▶ YOUR INSTRUCTIONS: Take the entries that follow and return only the lines from the one with "Select the 페가수스41 shoe entry title" through the final line, leaving every picture behind.

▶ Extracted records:

╭──

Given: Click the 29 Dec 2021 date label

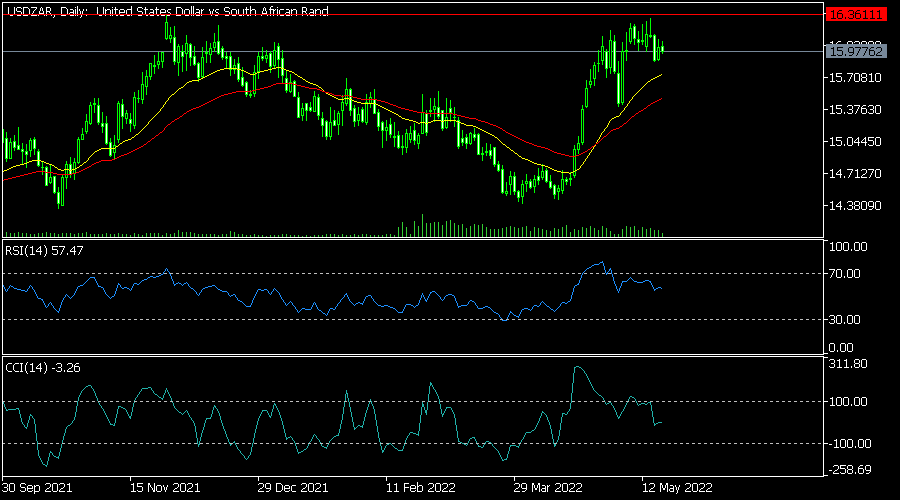Looking at the screenshot, I should (x=292, y=488).
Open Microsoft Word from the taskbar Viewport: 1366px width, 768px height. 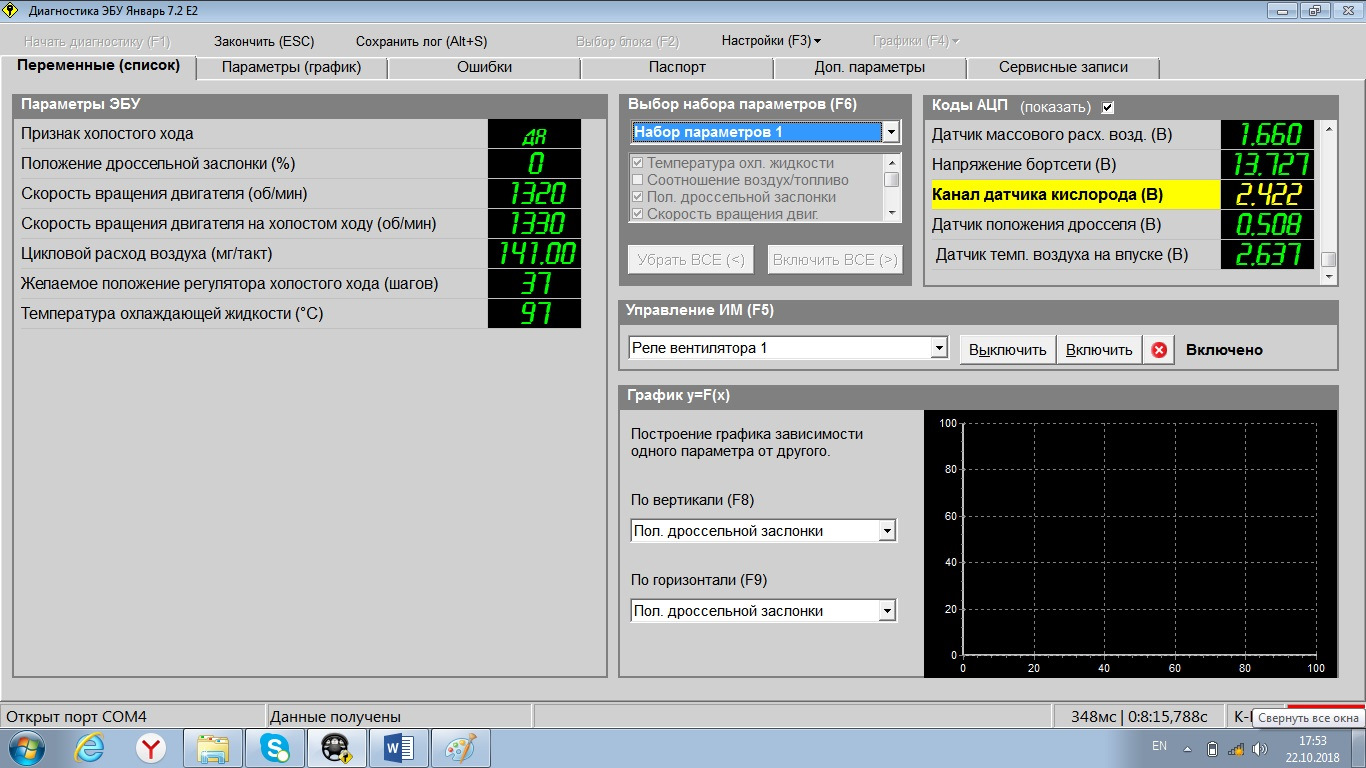click(x=398, y=748)
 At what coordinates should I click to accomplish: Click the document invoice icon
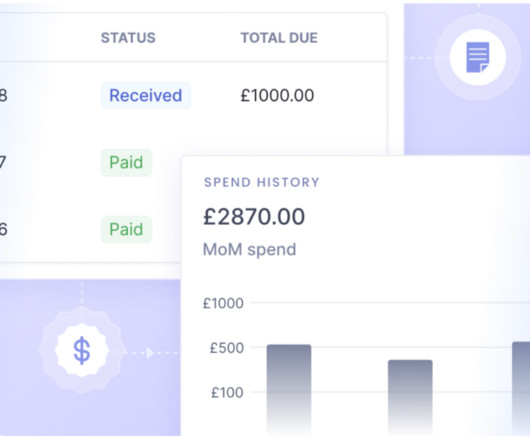[478, 57]
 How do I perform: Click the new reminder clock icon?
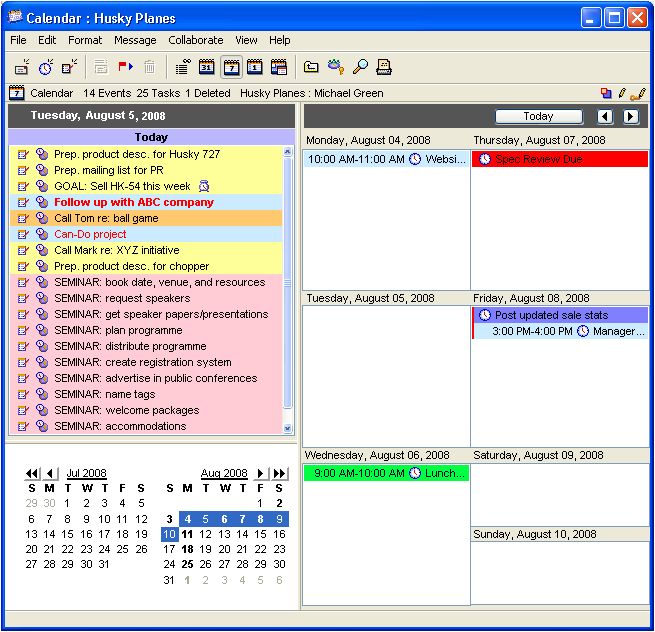point(46,68)
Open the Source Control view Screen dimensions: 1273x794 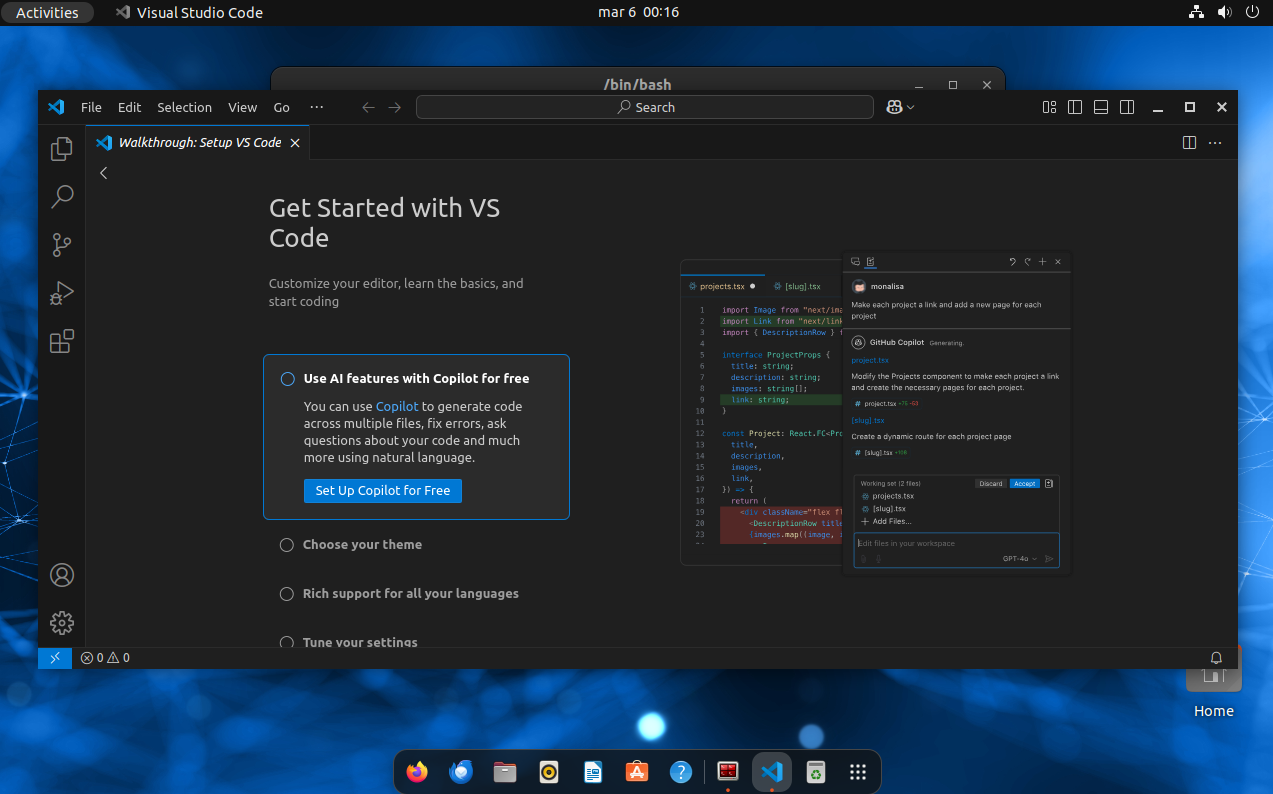pyautogui.click(x=62, y=244)
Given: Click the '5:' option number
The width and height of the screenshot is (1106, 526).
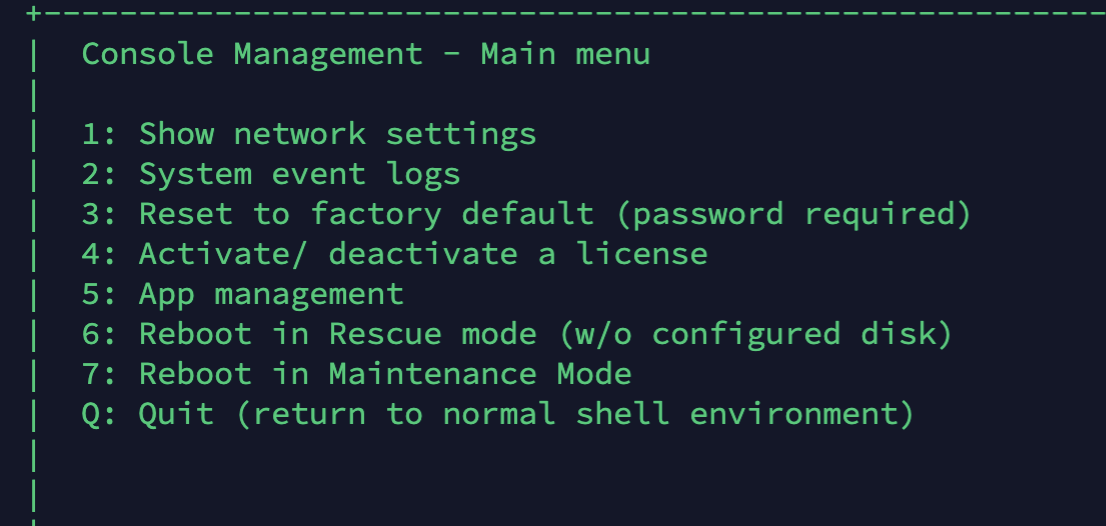Looking at the screenshot, I should (100, 294).
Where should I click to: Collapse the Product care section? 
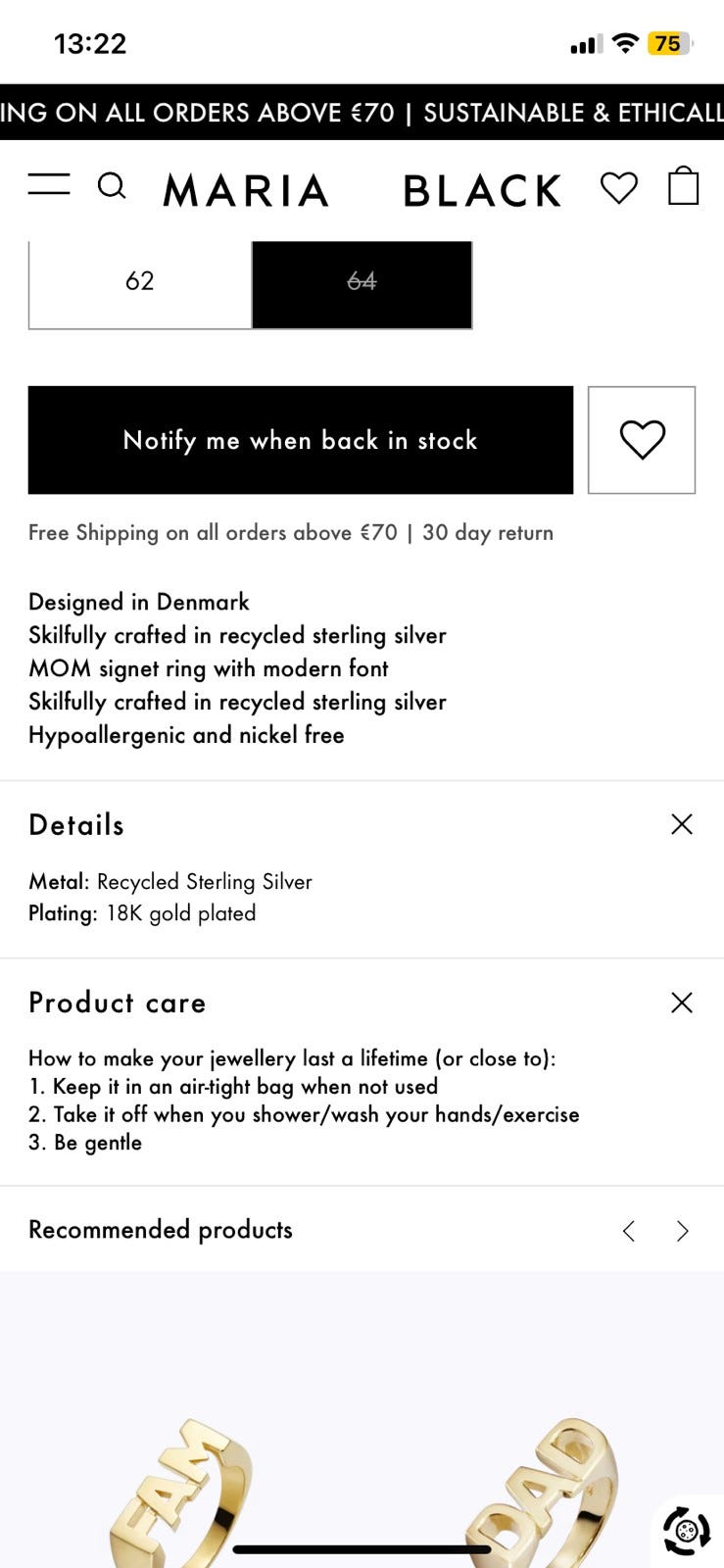[682, 1003]
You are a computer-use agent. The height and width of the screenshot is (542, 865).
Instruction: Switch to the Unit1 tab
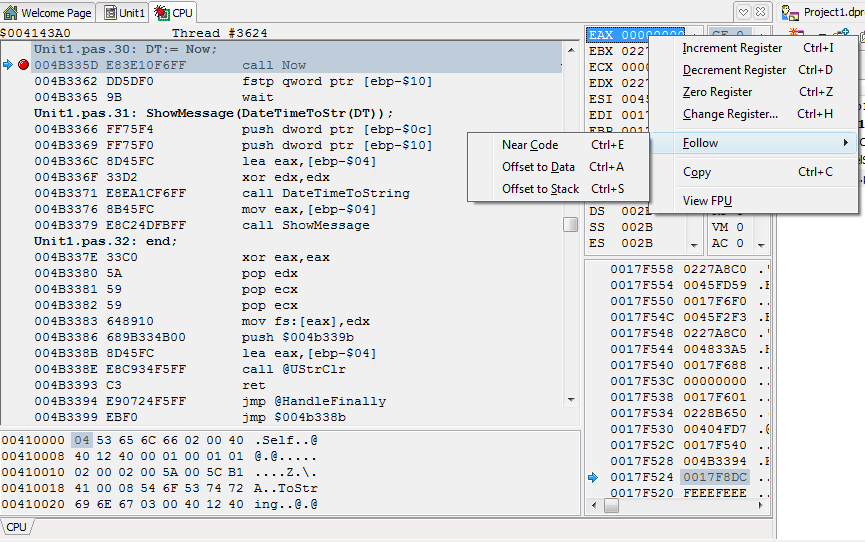click(x=125, y=13)
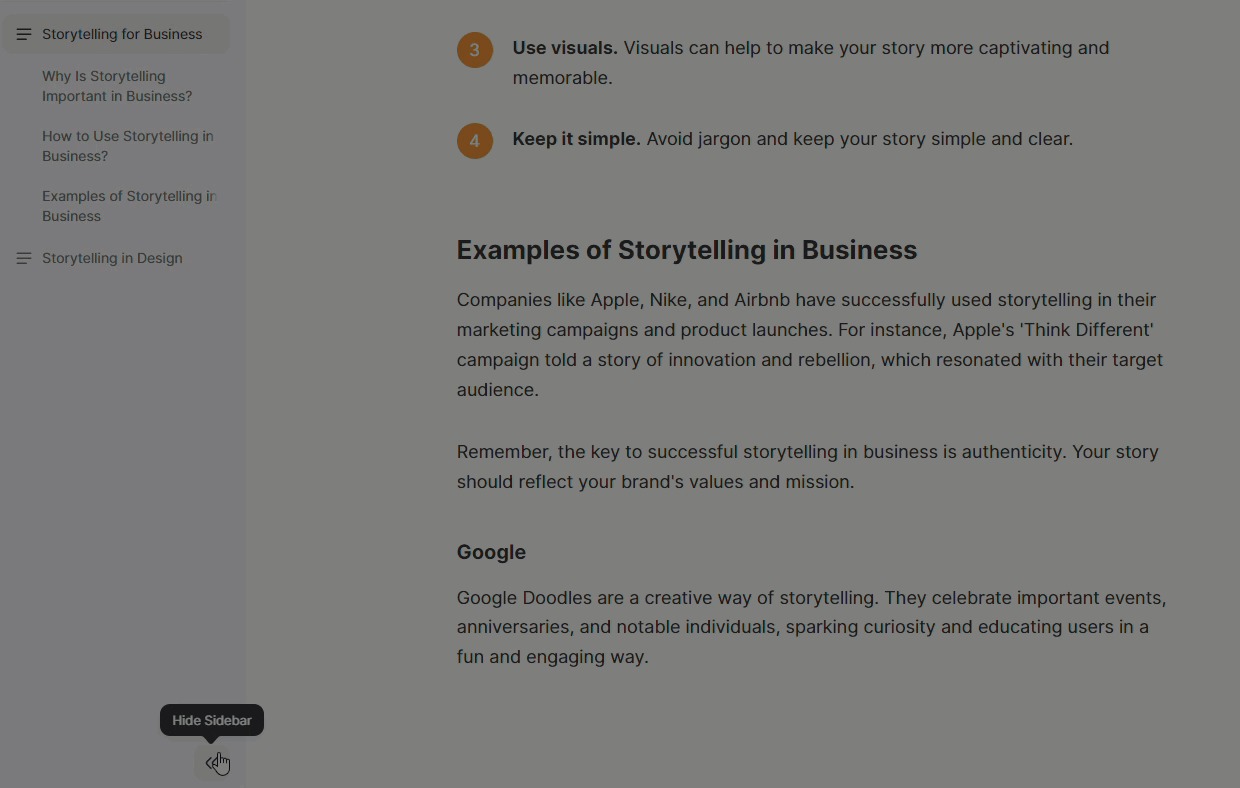Click the main Examples of Storytelling in Business heading

pos(686,250)
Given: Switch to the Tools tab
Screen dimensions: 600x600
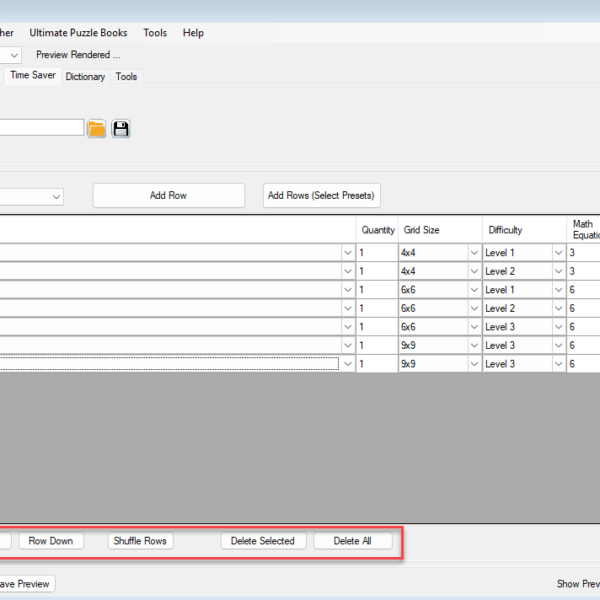Looking at the screenshot, I should pos(126,76).
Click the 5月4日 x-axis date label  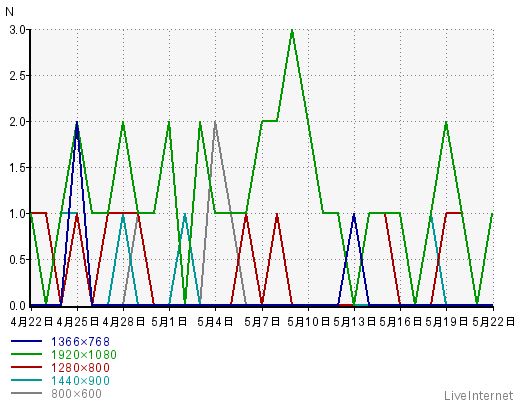pyautogui.click(x=215, y=322)
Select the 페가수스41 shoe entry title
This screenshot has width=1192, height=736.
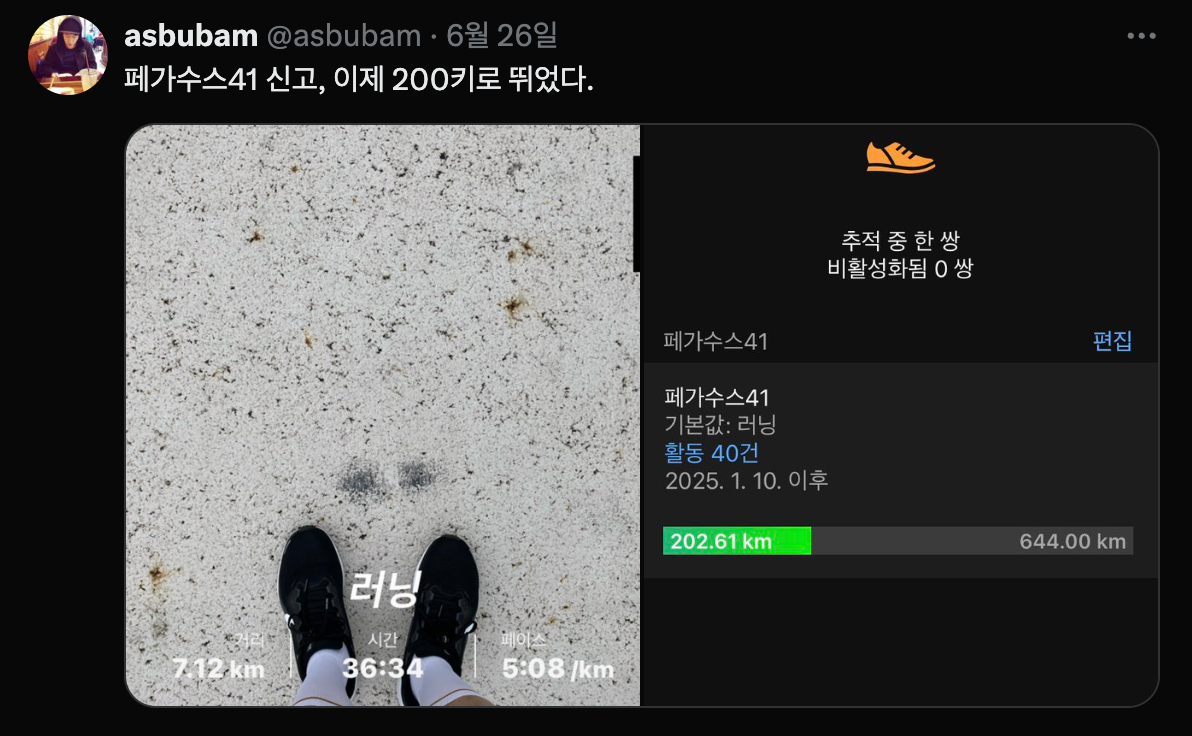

╰──

▶ COMPLETED TASK:
Select the 페가수스41 shoe entry title
This screenshot has width=1192, height=736.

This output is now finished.